|dc.description.abstract||Problem-posing and collaboration have been recently considered as two important issues by mathematics education researchers around the world. However, academic researchers address the benefits of collaborative learning while school teachers point out that the students’ widely varied abilities and teachers’ time constraints will have an influence on the quality of the collaborative effects. In addition, “high achievement but low interest” is still an unsolved problem in mathematics education in Taiwan. Therefore, the two research questions are: 1) To what extend do student’s problem-posing improve? 2) What collaborative effects do suggestions from peers and teachers have on the quality of students’ problems?

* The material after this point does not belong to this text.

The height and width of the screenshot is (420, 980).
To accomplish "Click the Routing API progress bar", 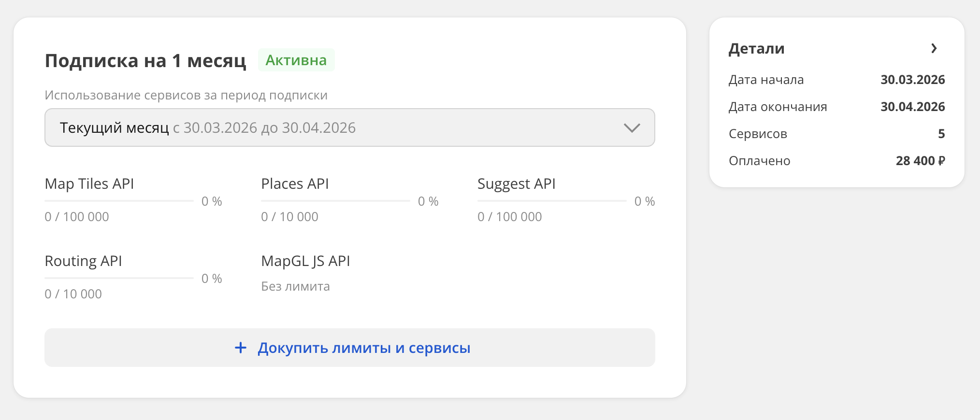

The major characteristic of this problem-posing activity is “one problem, many revised versions”. There are two stages: the “peer-help” stage is from the first to the fourth version, and the “teacher-guide” stage is between the fourth and the fifth version. Each fifth grader is encouraged to give suggestions to his or her classmates and to help each other pose a mathematic problem. After the fourth version is completed, the teacher will provide guidance to problems that need further improvement.
This study used a mixed method. Two sets of rubrics were generated to evaluate the quality of the problems by posers and suggestions by peers. The results were analyzed in a quantitative fashion. Problems between versions, interviews, and worksheets data were used to analyze qualitatively the progress they made.

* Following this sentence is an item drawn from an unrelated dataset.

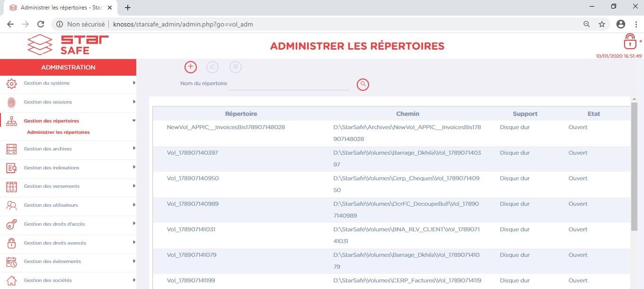
Task: Click the search magnifier icon
Action: coord(363,84)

The result shows that: 1) The free problem-posing activity produced problems presented with wordiness, inconvenient numbers, and high relations with students’ life experience or other subjects. 2) The student-posed problems made significant progress throughout the five-version process. Each received different kinds of help from the “peer-help” stage and “teacher-guide” stage. In particular, the teacher had a significant influence on solvability and readability of the problems, while peers helped on the connection to their daily life, the refinement, and the concept level of the problems.
Debates and implications for school teaching are provided. The free problem-posing has its virtues in engaging students in more active and deeper thoughts, but has its drawbacks in developing lengthy and context-rich problems which goes against the current practice among professional mathematicians. The different collaborative design and its effects on peer collaboration provide a promising picture for teacher practitioners. Future study can focus on the refinement of the two sets of rubrics. The potential of problem posing on student’s mathematics communication ability is also discussed.